Die landen vor der blankgeputzten Theke, altholzig, stolz und intellektuell beleuchtet, die macht was her. Hier glitzert noch ein Fleck, ganz neu, der andere hat sich schon im Mahagoni festgebissen.
Was wäre man ohne „Soft und Saug“, ein schmutziges Nichts, ein Fleckensklave.
Ein Kaffeehaus mit Tischen längs der Wand ist immer aktuell. Hier wird der Rücken kuschelig im Plüsch gehalten, die Sicht ist frei auf einen Mikrokosmos erwartungsvoller Leckermäuler.
Die Mittelreihe gehört dem knutschfidelen Volk mit Lippen in Orange und Scharlachrot, der Trampelpfad zum Pissoir erweist sich schnell als Sammelpunkt von harngedrängten Ladenhütern.
Hier ist es fein. Hier werden keine Handtücher verlegt, um platzhischdominanten Anspruch nachzuweisen. Man weiß, was sich gehört. Herr Karo Einfach sucht die Lücke, die Graue Eminenz setzt sich, wohin sie will.
Karl Janssen ist ein Beinhaarfetischist. Damals im „Feuchten Eck“: Das braune Haar in seiner Linsensuppe, die Köchin schwebt heran und der Besitzanspruch ist schnell geklärt. Sie zeigt ihr rechtes Schienbein, die gleiche Kräusellinie, der Farbton haargenau im satten Braun des singulären Suppenexponates. Und da war klar, es war das ihre, und schon war sie die Seine.
Aus „Wolli“, wie er sein Schätzchen zärtlich nannte und ihm, dem Karl, wurde ein die Welt durchkämmendes Lockenpaar. Dann kam der Ladyshave. Aus „Wolli“ wurde Waltraud , aus Karl ein Single.
Da ist der wieder. Der Spaßvogel. Zieht Kellnerinnen gern den Knoten aus der Schürze und prustet in die hohle Hand, wenn es denn klappt. Zwei Tische weiter, die bezaubernde Britin mit ihrem flauschig-roten Schnauzbärtchen und Sommersprossen bis zum Brillenrand, unglaublich. Der rosa Tüllpullover unterstreicht den weiblichen Charakter und das Serviettchen vor dem Schnütchen, wenn sie so lacht. Und lacht. Und lacht. Und lacht.

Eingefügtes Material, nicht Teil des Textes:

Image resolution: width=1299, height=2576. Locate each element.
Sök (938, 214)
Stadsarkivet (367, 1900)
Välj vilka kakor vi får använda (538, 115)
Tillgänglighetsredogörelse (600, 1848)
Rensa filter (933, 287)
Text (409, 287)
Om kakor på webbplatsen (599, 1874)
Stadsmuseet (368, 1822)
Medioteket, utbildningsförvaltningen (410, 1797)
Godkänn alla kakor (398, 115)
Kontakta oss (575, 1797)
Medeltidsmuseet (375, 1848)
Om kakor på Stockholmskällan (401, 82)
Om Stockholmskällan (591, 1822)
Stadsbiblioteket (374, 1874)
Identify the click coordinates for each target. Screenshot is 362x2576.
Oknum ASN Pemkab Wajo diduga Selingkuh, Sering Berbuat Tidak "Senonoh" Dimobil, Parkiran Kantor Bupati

Ein Kaffee Melange, ein Stückchen Erdbeersahne, hier wird mit Hüftgold bezahlt.
Die Tassen und Kännchen mit üppigen Blumenmustern, farbenfroh gemischt oder dezent banal, verteilt auf hartnäckigen Kakaofleckendecken. Ach, ist das schön hier.
Drei Jahre hat er nun versucht, dem Fetisch zu entsagen, war fast soweit, dann kam er her.
Die Holztür mit dem bunten Glasgelumpe spuckt ihn hinein, nun ist er hier, im Duft, im Raum, im Licht, am Tisch.
Karl Janssens Eigentherapie erledigt sich beim Anblick der Bedienung, die zielgerichtet seinen Tisch beschattet. Ein keckes Kräuseln gelockter Beinbehaarung entlang des Rocksaumes, ein köstlicher Kontrast von schwarzem Fell und weißer Baumwollschürze.
„Was darf´s denn sein?“
… Kaffee. Bitte.“
„Mit Milch, Sahne, Vanille, Zimt, Oregano, Basilikum, Kathedralenvordach oben oder unten, mit oder ohne Weihwasser? Oder vielleicht ein Tässchen Kopi Luwak, selbst gesammelt aus dem Katzenklo des hauseigenen Schleichkaters?“
„Schwarz. Bitte“
Die Traumfrau fixiert mit leerem Blick die klägliche Bestellung und schwenkt die heiß begehrten Beine in Richtung Theke. Nicht zu übersehen, sie trägt eine Strumpfhose der Extraklasse. Karl Janssen kennt sich aus. Von wegen „Blickdicht“. Nichts, aber auch gar nichts kann seinen Blick auf diese Wonne stoppen, wo Haar sich maschenwärts nach außen kämpft. Kein Nylon kann barocke Ornamente bremsen, wo Kunst am Bein ins Freie will.
Buttercremewölkchen sorgen mit wohlriechenden Flitterkreisen für Entspannung. Füllige Containerschiffe rudern um Tische und sorgen für angerempelte Unruhe. Im Gastraum fällt das eine oder andere Porzellan seinem Schicksal entgegen.
„Kaffee SCHWARZ, bitte schön, der Herr“.
„Danke“. Was für ein haarlicher Tag im Cafe „Baiser Bizarr“.